━━ Recorded data ━━
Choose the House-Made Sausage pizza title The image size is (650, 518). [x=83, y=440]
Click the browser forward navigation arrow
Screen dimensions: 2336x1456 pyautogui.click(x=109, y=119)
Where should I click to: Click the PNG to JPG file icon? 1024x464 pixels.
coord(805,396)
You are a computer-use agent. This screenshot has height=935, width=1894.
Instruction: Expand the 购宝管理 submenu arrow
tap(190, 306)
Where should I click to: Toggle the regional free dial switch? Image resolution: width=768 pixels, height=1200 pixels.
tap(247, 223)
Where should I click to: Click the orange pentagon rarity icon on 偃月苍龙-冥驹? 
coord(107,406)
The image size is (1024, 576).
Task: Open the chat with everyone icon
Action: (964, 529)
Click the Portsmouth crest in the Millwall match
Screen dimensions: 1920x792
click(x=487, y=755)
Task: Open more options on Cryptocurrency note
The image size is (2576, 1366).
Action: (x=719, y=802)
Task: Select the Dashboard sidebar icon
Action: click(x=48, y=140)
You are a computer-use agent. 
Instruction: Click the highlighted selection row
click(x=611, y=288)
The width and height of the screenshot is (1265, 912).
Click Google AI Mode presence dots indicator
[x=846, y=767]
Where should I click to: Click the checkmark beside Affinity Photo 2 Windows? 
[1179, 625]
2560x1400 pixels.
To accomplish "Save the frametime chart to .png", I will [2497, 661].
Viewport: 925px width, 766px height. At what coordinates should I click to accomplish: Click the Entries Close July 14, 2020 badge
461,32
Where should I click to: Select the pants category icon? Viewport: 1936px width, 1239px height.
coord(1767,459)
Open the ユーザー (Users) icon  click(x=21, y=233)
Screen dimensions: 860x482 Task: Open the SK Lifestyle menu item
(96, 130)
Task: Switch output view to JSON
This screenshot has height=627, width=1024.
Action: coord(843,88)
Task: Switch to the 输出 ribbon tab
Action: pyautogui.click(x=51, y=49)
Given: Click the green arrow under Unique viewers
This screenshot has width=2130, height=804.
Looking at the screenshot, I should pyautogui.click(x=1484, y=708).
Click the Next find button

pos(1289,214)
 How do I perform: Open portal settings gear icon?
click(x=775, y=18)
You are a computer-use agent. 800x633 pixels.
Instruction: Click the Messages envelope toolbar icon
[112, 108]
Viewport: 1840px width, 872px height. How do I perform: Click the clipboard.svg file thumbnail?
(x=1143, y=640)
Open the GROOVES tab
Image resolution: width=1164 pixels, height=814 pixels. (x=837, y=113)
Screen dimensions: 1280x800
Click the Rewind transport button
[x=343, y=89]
━━━
Aim of the task >> Rewrite the rows above, replacing "Where should I click to" with "Where do I click to" everywhere it occurs and leaving everything else unchanged.

In response >>
Choose the House-Made Sausage pizza title The image size is (650, 518). [x=83, y=440]
Click the browser forward navigation arrow
Screen dimensions: 2336x1456 pyautogui.click(x=109, y=119)
Where do I click to: Click the PNG to JPG file icon? 1024x464 pixels.
coord(805,396)
You are a computer-use agent. This screenshot has height=935, width=1894.
Instruction: Expand the 购宝管理 submenu arrow
tap(190, 306)
Where do I click to: Toggle the regional free dial switch? Image resolution: width=768 pixels, height=1200 pixels.
tap(247, 223)
Where do I click to: Click the orange pentagon rarity icon on 偃月苍龙-冥驹? 
coord(107,406)
The image size is (1024, 576).
Task: Open the chat with everyone icon
Action: (964, 529)
Click the Portsmouth crest in the Millwall match
Screen dimensions: 1920x792
click(x=487, y=755)
Task: Open more options on Cryptocurrency note
The image size is (2576, 1366).
Action: (x=719, y=802)
Task: Select the Dashboard sidebar icon
Action: click(x=48, y=140)
You are a computer-use agent. 
Instruction: Click the highlighted selection row
click(x=611, y=288)
The width and height of the screenshot is (1265, 912).
Click Google AI Mode presence dots indicator
[x=846, y=767]
Where do I click to: Click the checkmark beside Affinity Photo 2 Windows? 
[1179, 625]
2560x1400 pixels.
To accomplish "Save the frametime chart to .png", I will [2497, 661].
Viewport: 925px width, 766px height. At what coordinates should I click to accomplish: Click the Entries Close July 14, 2020 badge
461,32
Where do I click to: Select the pants category icon? Viewport: 1936px width, 1239px height.
coord(1767,459)
Open the ユーザー (Users) icon  click(x=21, y=233)
Screen dimensions: 860x482 Task: Open the SK Lifestyle menu item
(96, 130)
Task: Switch output view to JSON
This screenshot has height=627, width=1024.
Action: coord(843,88)
Task: Switch to the 输出 ribbon tab
Action: pyautogui.click(x=51, y=49)
Given: Click the green arrow under Unique viewers
This screenshot has width=2130, height=804.
Looking at the screenshot, I should pyautogui.click(x=1484, y=708).
Click the Next find button

pos(1289,214)
 How do I perform: Open portal settings gear icon?
click(x=775, y=18)
You are a computer-use agent. 800x633 pixels.
Instruction: Click the Messages envelope toolbar icon
[112, 108]
Viewport: 1840px width, 872px height. How do I perform: Click the clipboard.svg file thumbnail?
(x=1143, y=640)
Open the GROOVES tab
Image resolution: width=1164 pixels, height=814 pixels. (x=837, y=113)
Screen dimensions: 1280x800
Click the Rewind transport button
[x=343, y=89]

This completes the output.